ASSIGNMENT:
With pictures left out, retype exactly the lines from the one containing "You are a GUI" through the final line of the entries.

TASK INPUT:

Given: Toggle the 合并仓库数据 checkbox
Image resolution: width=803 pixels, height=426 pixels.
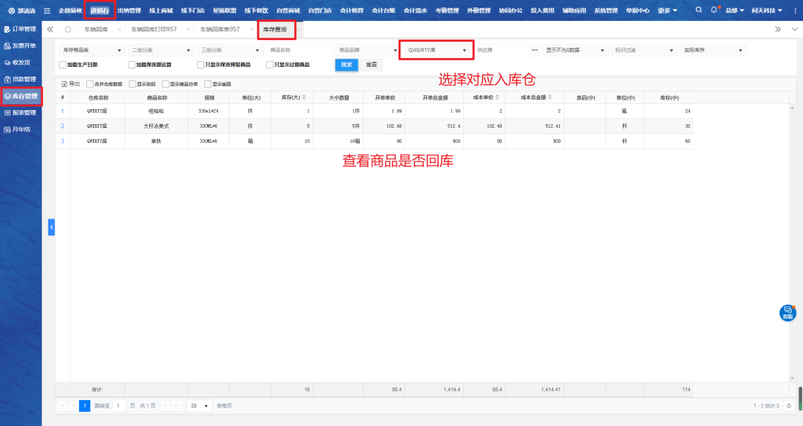Looking at the screenshot, I should 90,84.
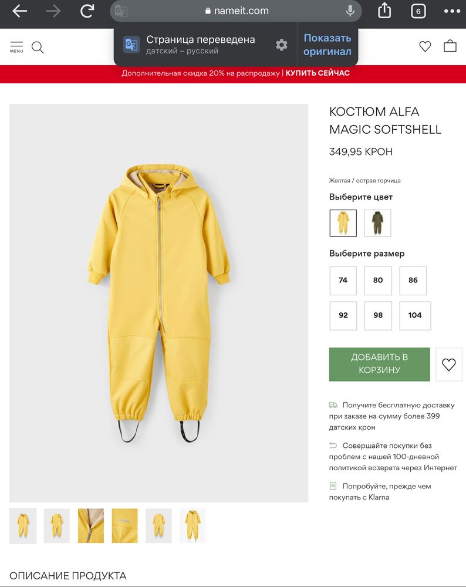Select size 74
Image resolution: width=466 pixels, height=587 pixels.
pos(343,281)
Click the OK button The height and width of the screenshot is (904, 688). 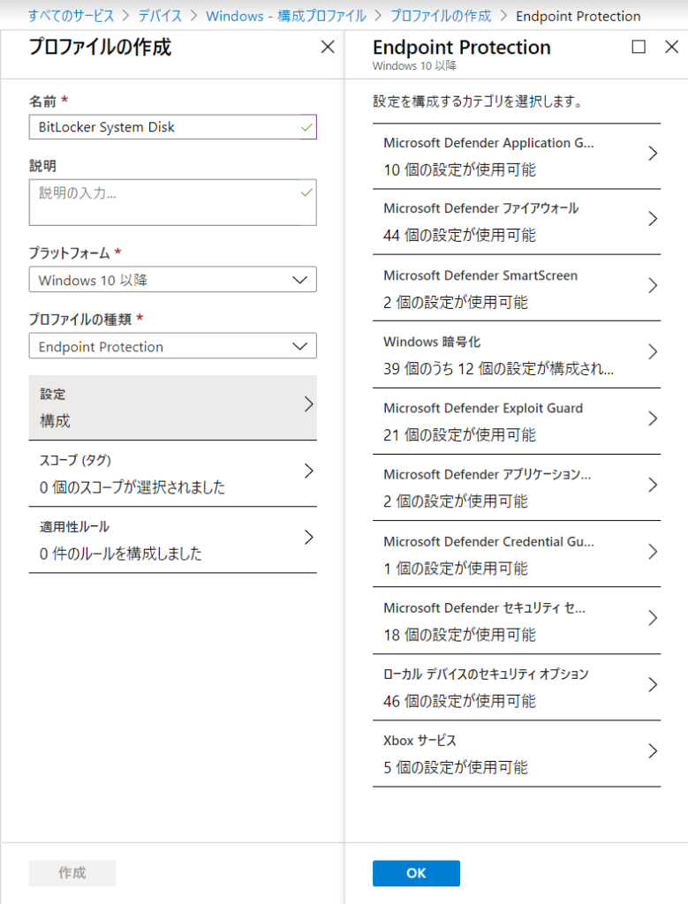click(x=416, y=873)
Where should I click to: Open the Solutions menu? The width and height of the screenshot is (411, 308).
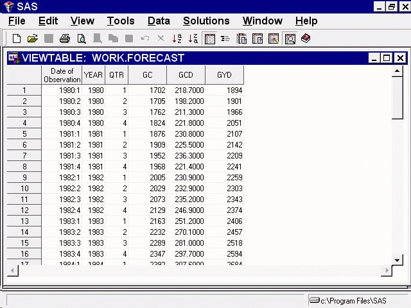(206, 21)
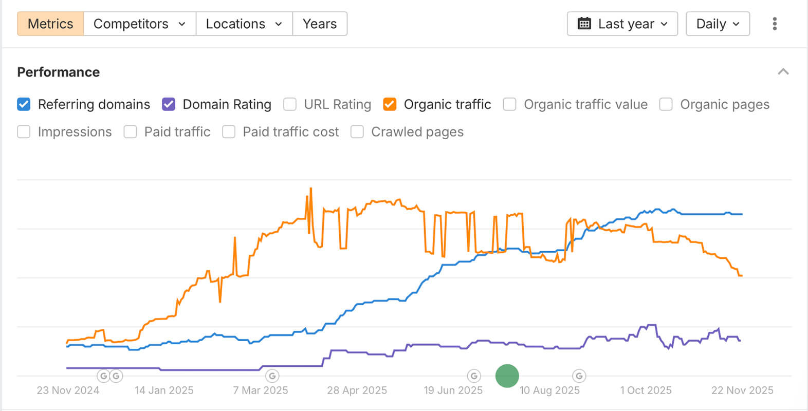Click the green timeline marker dot

pyautogui.click(x=507, y=376)
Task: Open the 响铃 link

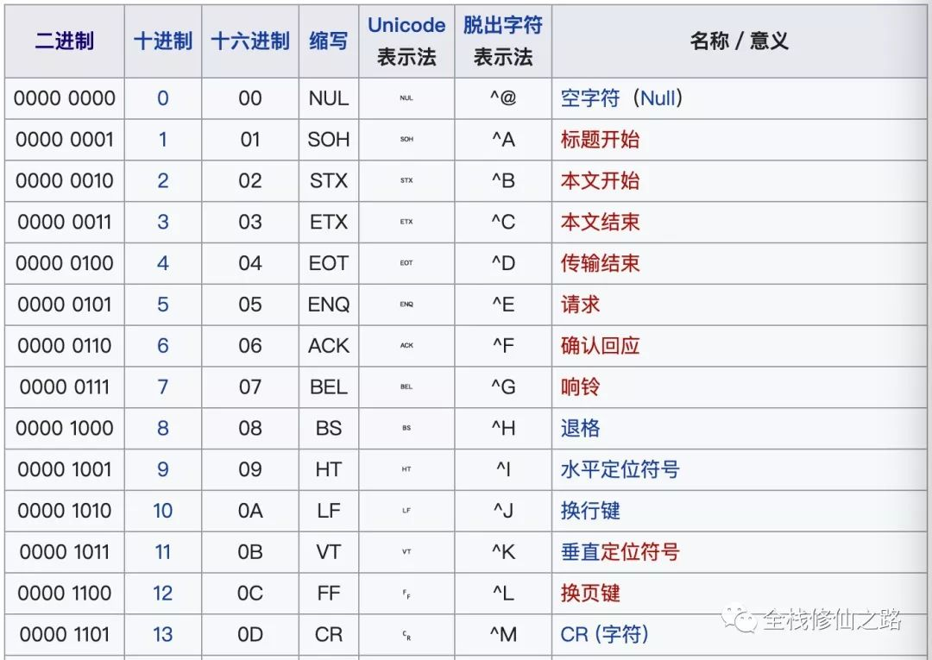Action: click(580, 387)
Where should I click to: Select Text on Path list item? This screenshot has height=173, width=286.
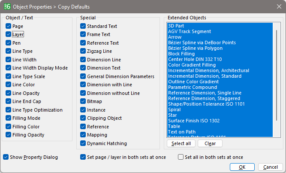pyautogui.click(x=183, y=132)
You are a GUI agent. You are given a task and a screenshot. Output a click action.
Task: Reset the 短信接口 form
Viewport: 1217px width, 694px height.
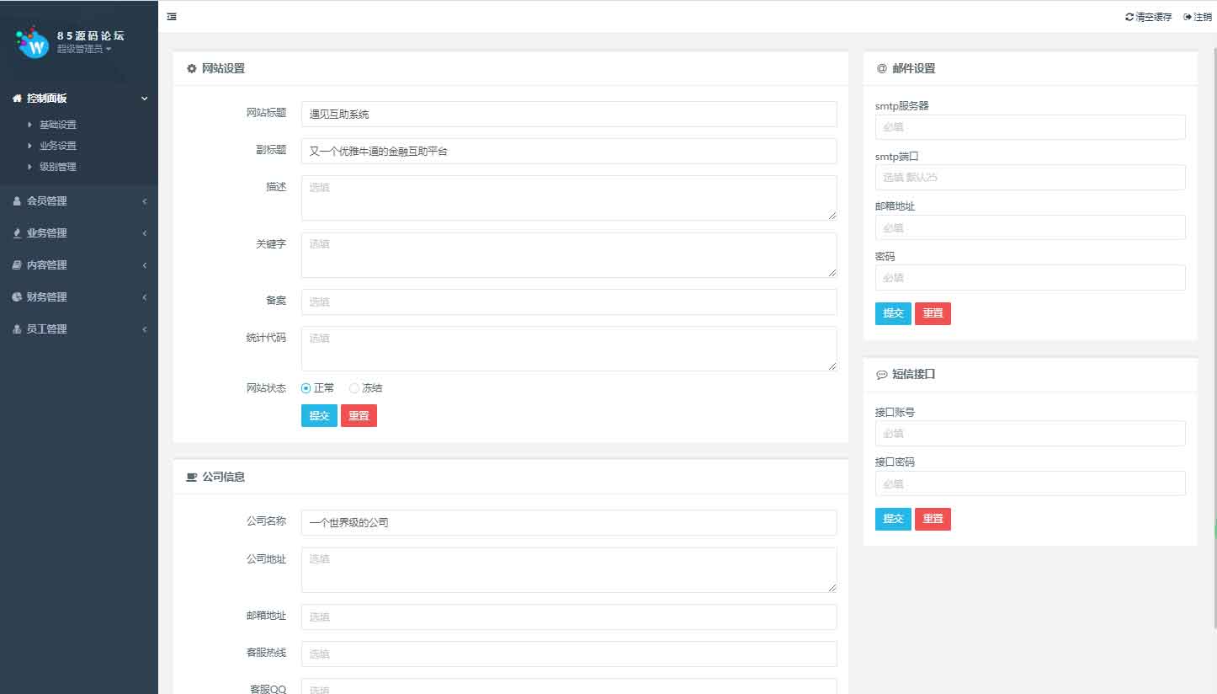click(x=933, y=519)
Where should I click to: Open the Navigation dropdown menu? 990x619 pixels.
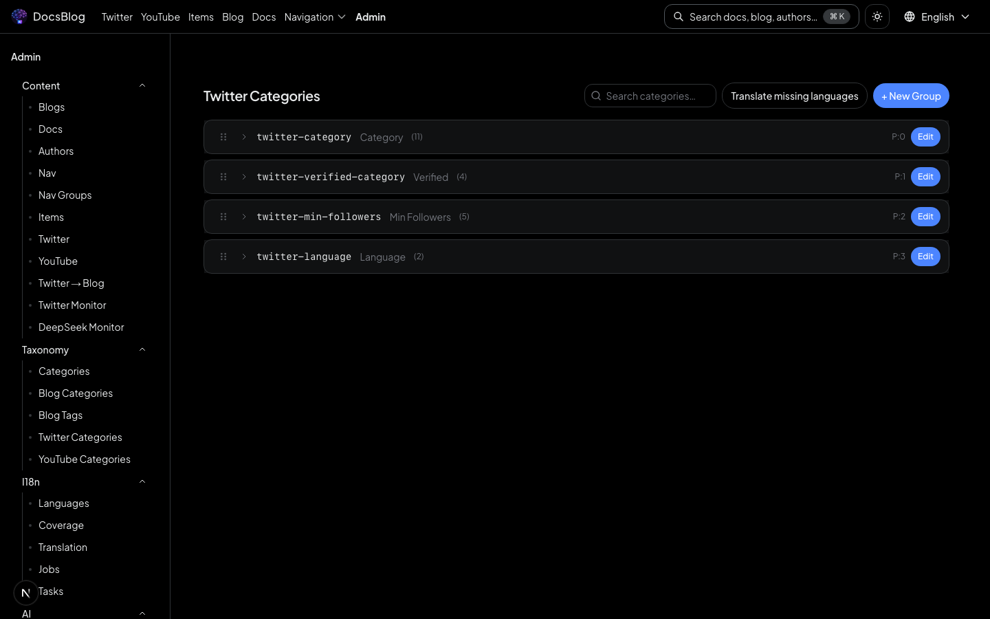[315, 17]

ANSWER SPACE:
You are a GUI agent. You are given a task and a screenshot. Output a click action.
Task: Reset the 短信接口 form
Viewport: 1217px width, 694px height.
click(x=933, y=519)
Where should I click to: Open the Navigation dropdown menu? 990x619 pixels.
[315, 17]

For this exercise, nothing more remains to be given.